There are many things that I have taken for granted in my world of crochet over many years. One such things is the hook I use.
I have also found that it is one of the things that very few people consider when evaluating their crochet work, people consider the pattern, the yarn, even their ability before considering the tool that was used to make it. However there are differences between hook, aside from how it feels in your hand that can affect how you stitches looks.
The main parts of a hook, are well first of the hook. Is it an in-line or a taper hook? An in-line is essentially a tube, nice and smooth that has a slit cut into it, while a taper has a shaft that gets smaller as it approaches the hook, then gets larger again at the head of the hook. The most common hooks on the market that reflect this are the Susan Bates- inline, and Boye- taper.
The biggest difference I have found with these hooks and my stitches come into play when working stitches that have several yarn overs or “loops” to pull through, such as a bullion stitch. (A bullion stitch can have a several yarn overs, in some cases 10, before pulling through all the loops on the hook). For me the taper makes it difficult to keep these loops even when pulling through, and I have a tendency to fit it a bit to get all the loops off, while an in-line hook seems a bit easier.

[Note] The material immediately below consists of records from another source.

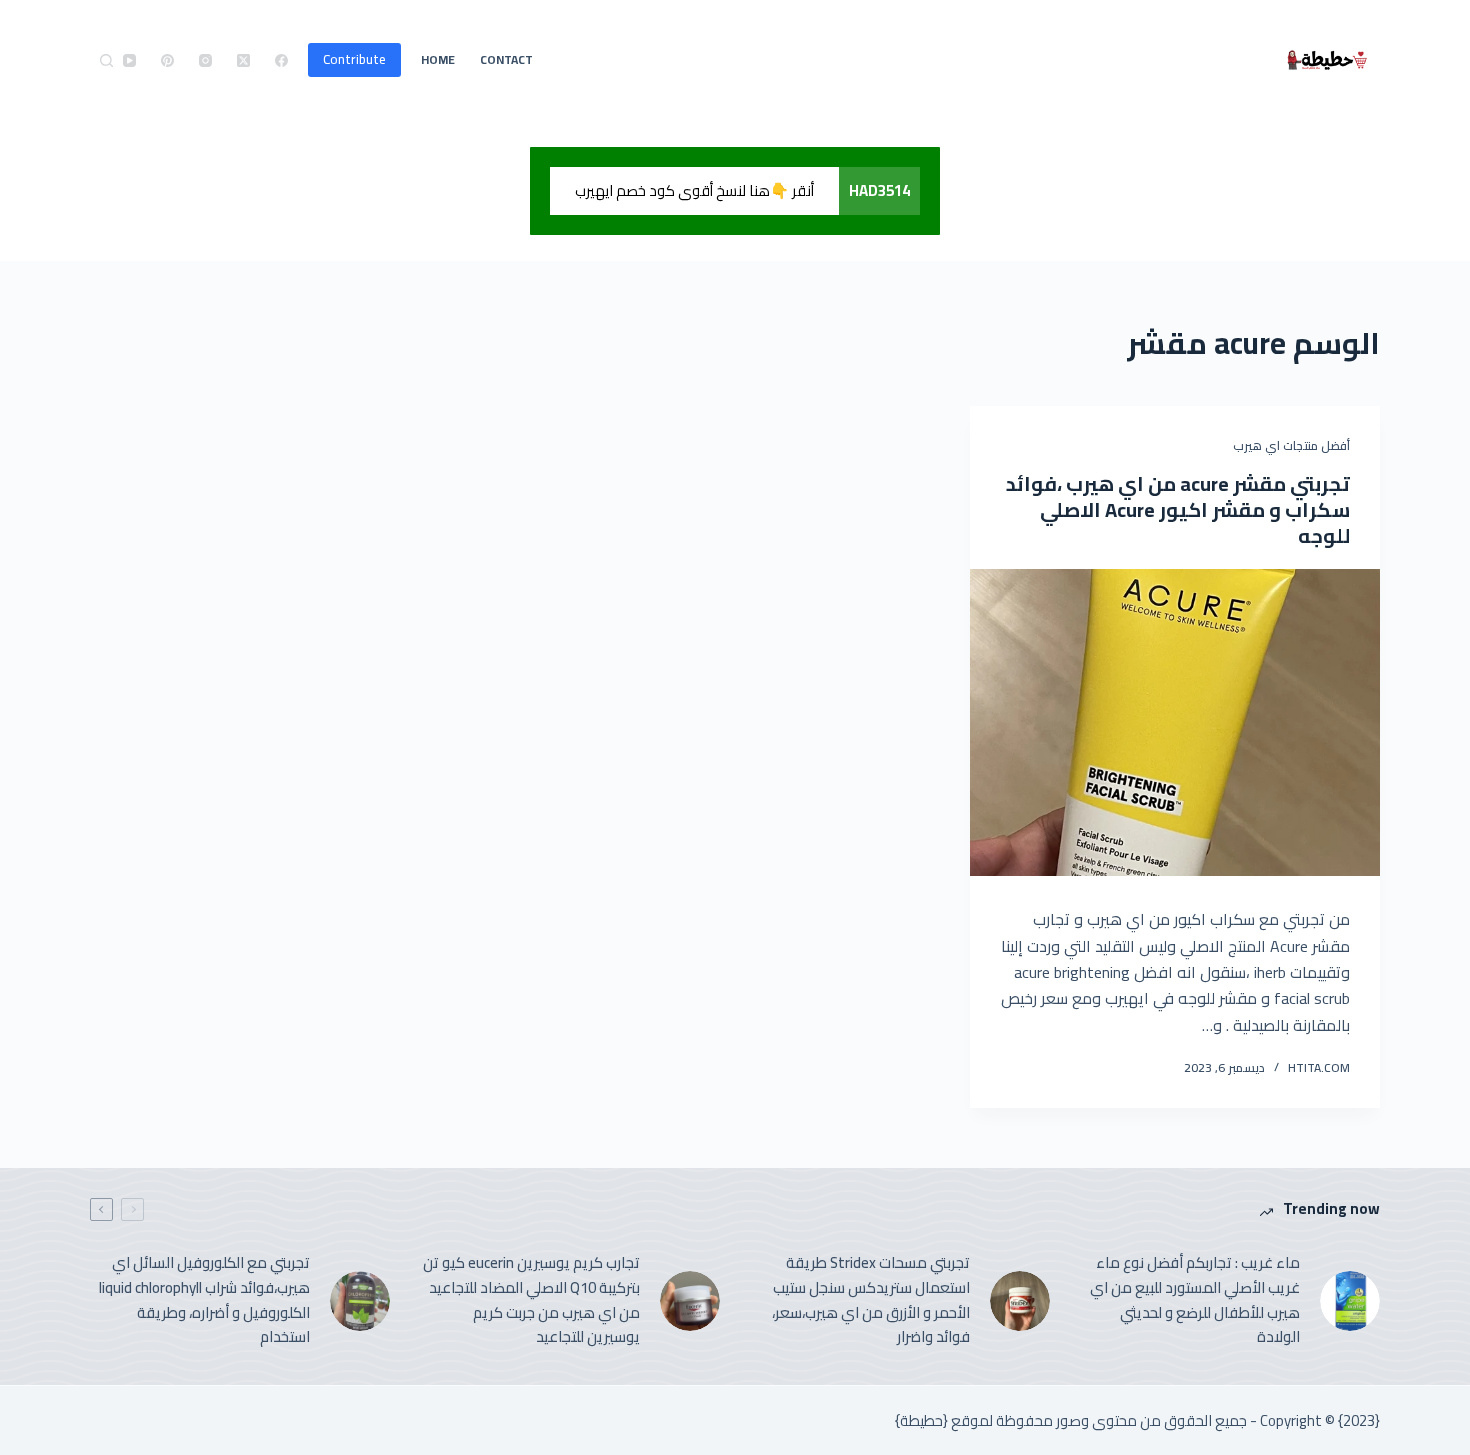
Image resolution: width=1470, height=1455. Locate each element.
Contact (506, 59)
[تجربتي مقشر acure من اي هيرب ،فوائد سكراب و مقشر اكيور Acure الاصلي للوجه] (1175, 723)
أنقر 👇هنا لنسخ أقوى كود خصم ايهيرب (694, 190)
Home (438, 59)
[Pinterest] (167, 60)
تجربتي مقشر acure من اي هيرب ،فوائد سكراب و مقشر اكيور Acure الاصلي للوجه (1178, 509)
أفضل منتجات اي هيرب (1291, 445)
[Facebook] (281, 60)
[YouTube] (129, 60)
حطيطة (921, 1420)
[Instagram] (205, 60)
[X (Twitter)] (243, 60)
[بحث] (106, 60)
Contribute (354, 59)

Yet the gentle increase of a taper hook in general helps me to enlarge loops that might be getting to tight to pull through, simply by sliding the hook up the shaft. It gives me a bit more flexibility when transitioning between various stitch techniques, especially where stitches can inadvertently be pulled tighter. Whereas an in-line does not give me as much variety and option in this area.
However, if the taper is too great, giving a large finger support that creates a larger increase in the taper I find that my loops become a bit more inconsistent when working decreases or clusters. Where I have to keep loops from other stitches on the hook to be worked off together, the large taper prevents the loop from being easily adjusted on the hook, and instead makes one of the loops tight while the other end are a bit loose.
So just this one difference in hooks, the simple shaft, either in-line or taper, can affect my work and my look. There are other factors, but this is just one that relates to my current projects. Never be afraid to try a different style hook, you might learn some subtle differences for yourself too.